Opinião

Jornalismo de volta aos fundamentos | Artigo | Por Daniel Paes

14 OUT 2025 • POR Redação • 10h07

Há algum tempo, o jornalista César Valente publicou artigo denominado “Afinal, o que é mesmo que um/a jornalista faz pra viver?”. Neste texto importante, que pode ser facilmente encontrado na rede, o autor nos leva a uma importante discussão acerca do que diferencia um jornalista de um produtor de conteúdo, no contexto de ampliação exponencial da possibilidade de compartilhamento de informação. Fingimos não ver o problema. Mas ele está tão presente quanto o vento leste em setembro.
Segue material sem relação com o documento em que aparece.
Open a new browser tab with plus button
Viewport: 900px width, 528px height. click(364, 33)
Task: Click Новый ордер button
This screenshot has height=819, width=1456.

Creio que a especificidade do jornalismo, ou seja, o que temos de próprio, está mais ligada ao passado do que ao futuro. Ao longo do último século vivemos a era da comunicação de massas, com seus grandes veículos de imprensa e um público em expansão. Vivemos a era das mídias, com a popularização dos aparelhos de comunicação (rádios, telefones, televisões, gravadores, câmeras fotográficas), o que tornou cada cidadão um potencial comunicador. Mas esse processo ganhou, no século XXI, o que denominamos de cibercultura, ou seja, a completa possibilidade de produção, compartilhamento e consumo de informação a partir de aparelhos pessoais, como os smartphones, no contexto da internet. “Hoje todos somos jornalistas”, alguém poderia dizer.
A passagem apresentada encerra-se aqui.